Controversy over excision of the ulnar anlage continues to be debated within the literature [11, 15,16,17, 21, 22]. However, there is some agreement as to which patients may benefit from early anlage excision. Indications for ulnar anlage excision [1, 15,16,17, 22] include the following:

  1. 1.

    Greater than 30° of fixed ulnar deviation

  2. 2.

    Clinically documented progression of ulnar deviation

It is recommended that excision of the ulnar anlage be performed at age 6 months. Proponents of early excision state it may improve both the function and appearance of a patient’s arm [1, 7, 22]. The anlage acts as a tether and will restrict radial growth and increase deformity of the forearm. In addition, the forearm will double in length by age 3 years, and resection of the anlage will provide the best possibility for unrestricted growth of the limb [16, 22].

To excise the ulnar anlage, either a longitudinal or lazy “S” incision is used over the ulnar border of the forearm and wrist. Usually the flexor carpi ulnaris is absent, and the neurovascular bundle (if present) is directly under the skin and will need to be protected. Distally, it is crucial to dissect the anlage off of the carpus and radius completely. Following distal resection, the patient’s wrist should be passively corrected to a neutral position. Resection of the entire fibrous anlage proximally is not required; usually resection of the distal third is adequate [16]. If excessive bowing of the radius is present, then an osteotomy can be performed at the same time. Postoperative management includes immobilization of the patient’s wrist in a neutral position for 6 weeks followed by stretching and splinting for at least 6 months. Some authors have recommended nighttime splinting with a short arm orthosis until patients reach skeletal maturity [23].

Forearm

The forearm of patients with ULD can be challenging to treat. Multiple procedures have been described: creation of a one-bone forearm [1, 15, 23, 24], radial osteotomies [18,19,20], and forearm lengthening [25, 26].

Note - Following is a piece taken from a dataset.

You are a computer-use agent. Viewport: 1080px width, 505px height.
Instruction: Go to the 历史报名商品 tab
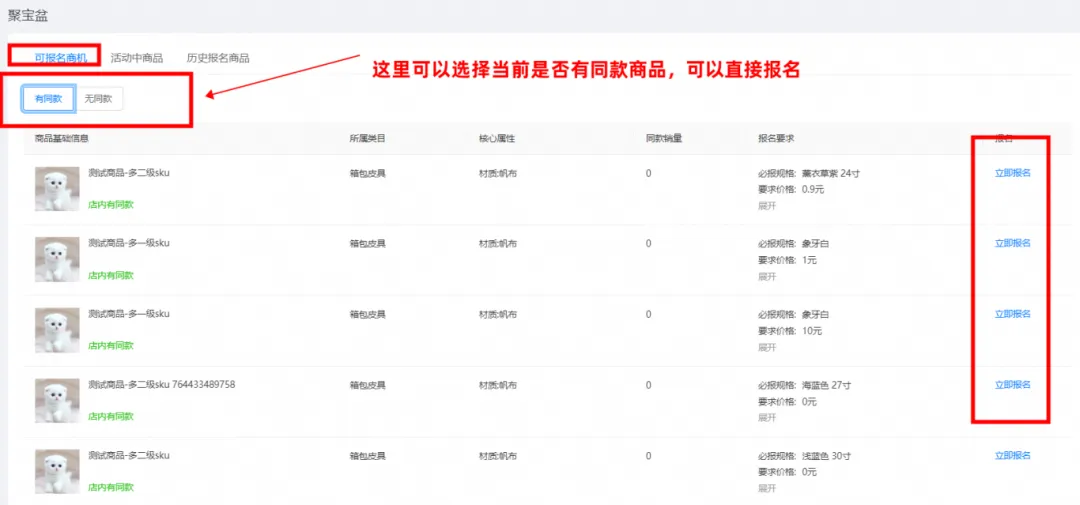click(x=218, y=58)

Several authors [1, 16, 27, 28] have advocated that the only indication for creating a one-bone forearm is in the presence of forearm instability that is disabling to the patient. Thus, this procedure should rarely be done, knowing that any possible improvement in cosmetic appearance will be offset by the loss of function.

Radial osteotomies have been described [18,19,20] and may be performed at the same time as excision of the ulnar anlage if excessive bowing exists [16]. Although the forearm may be malrotated, most children do not require a forearm rotational osteotomy to improve their function [1].

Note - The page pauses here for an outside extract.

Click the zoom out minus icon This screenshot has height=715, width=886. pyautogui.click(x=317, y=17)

Chen et al. [26] describe a case using an external fixator distraction osteogenesis of the ulna in a child with a Bayne type II deformity. They reported an 81-mm lengthening over 7 months, with gradual reduction of a dislocated radial head. Elbow range of motion increased and preservation of preoperative forearm rotation was documented.

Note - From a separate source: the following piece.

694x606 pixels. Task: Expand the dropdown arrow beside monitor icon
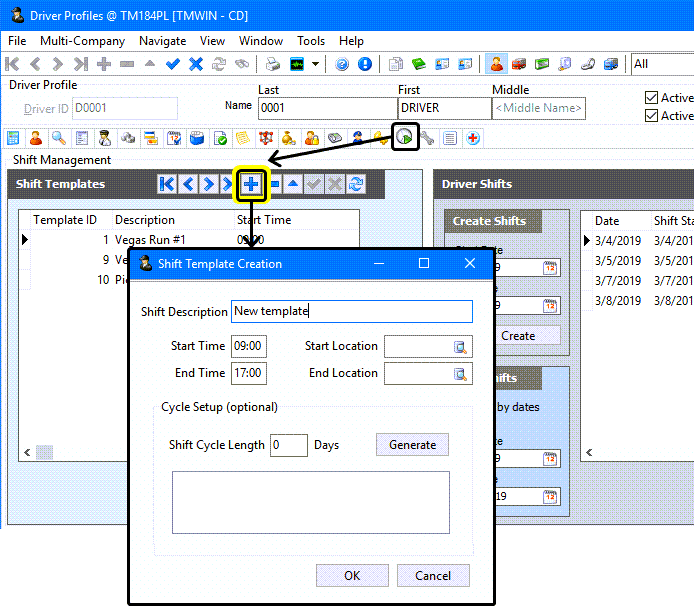(316, 64)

Schachinger et al. described the use of soft tissue distraction in two children with Bayne type II deformities prior to definitive one-bone forearm surgery [29]. This seems to be an option in this very specific subset of patients.

Elbow/Humerus

When a child’s hand is positioned behind the body, the “hand-on-flank deformity,” a rotational osteotomy near their elbow may be useful [1, 16,17,18, 23]. These patients typically have a radiohumeral synostosis with a hyperpronated forearm, bowing of the radius, and flexion and rotation of the elbow [17, 18]. The procedure can be performed at the level of the distal humerus through a lateral incision. Careful dissection is used to expose the humerus. Kirshner wires are placed distal and proximal to the proposed osteotomy site in a parallel fashion. The distal skeletal fragment is rotated so that the patient’s hand is now positioned in front of the trunk. Care must be taken in this rotation surgery, as the patient’s vessels and nerve are at risk for serious damage. If needed, it may be useful to shorten the patient’s humerus as well. The osteotomy can be fixed with either transverse wires or plate and screws depending on the size of the patient. Their arm can then be treated postoperatively in a long arm cast for 4–6 weeks.